Under California Probate Code Section 4124, a durable power of attorney for finances and business matters remains effective during the principal's incapacity. For a solo practitioner, this means a designated agent can continue to pay staff, maintain lease obligations, engage a locum tenens physician to see patients, and communicate with payers — preventing an immediate operational collapse while longer-term planning occurs.
Critical limitation: The DPOA can manage the business of the practice, but it cannot authorize a non-physician agent to make clinical decisions or operate the medical practice. Clinical authority must be vested in a licensed provider. The DPOA must be carefully drafted to stay within these boundaries.
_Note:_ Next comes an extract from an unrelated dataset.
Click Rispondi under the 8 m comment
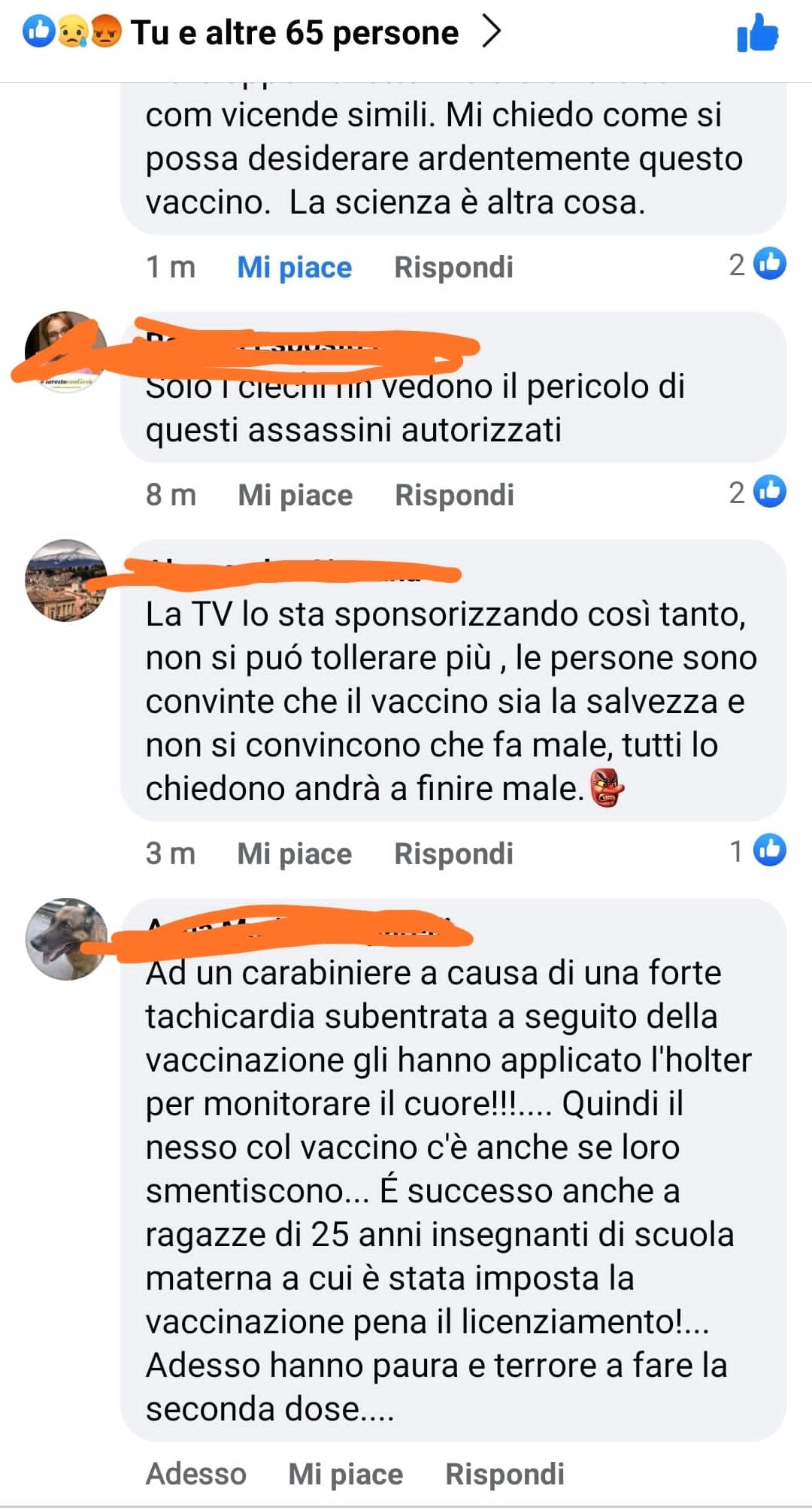 [455, 495]
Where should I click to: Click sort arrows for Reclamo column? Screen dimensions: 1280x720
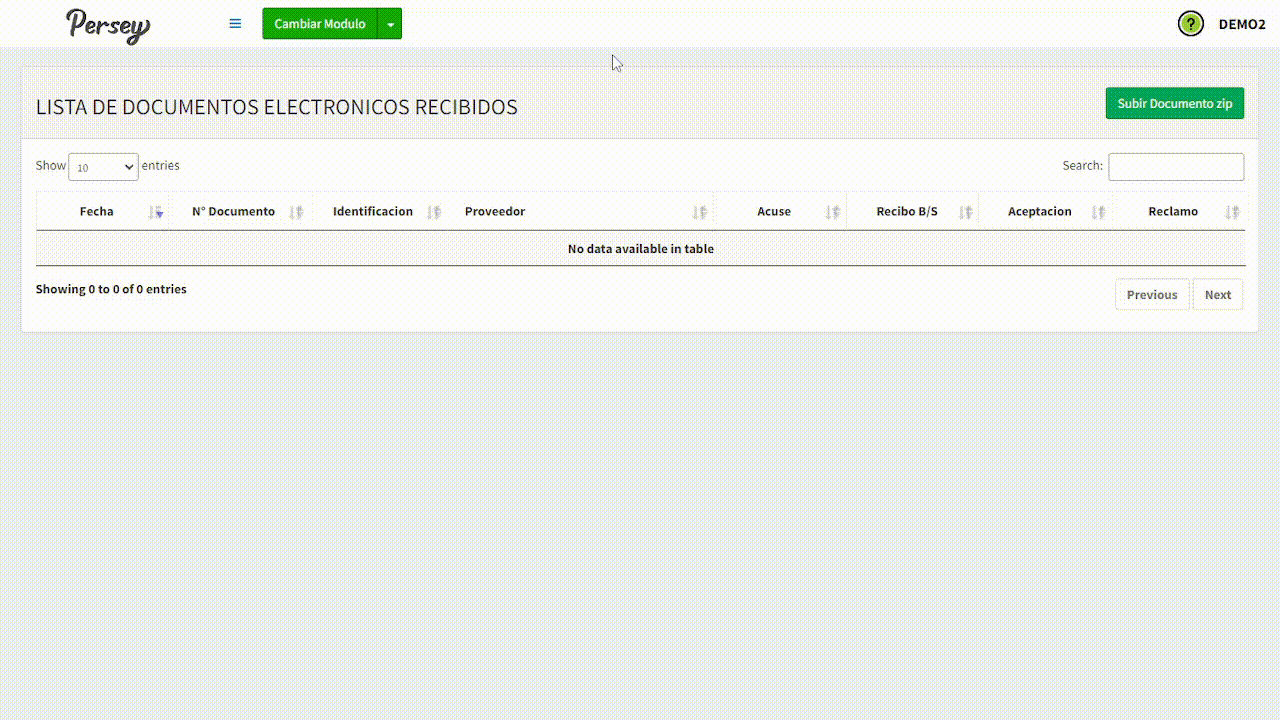tap(1232, 212)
Benefits: Simple. Inexpensive. Immediately effective upon incapacity. Can be the difference between an orderly interim period and an immediate collapse.
Drawbacks: The designated agent must be someone with sufficient business sophistication to manage a healthcare practice. The DPOA must be updated if the agent moves, becomes incapacitated, or the relationship changes. It does not address the longer-term question of what happens to ownership of the practice.
Locum Tenens Agreements: Keeping Clinical Doors Open
When a California physician is temporarily unable to practice — due to illness, surgery, family emergency, or a short-term suspension — a locum tenens arrangement can keep the practice operational while the primary provider recovers.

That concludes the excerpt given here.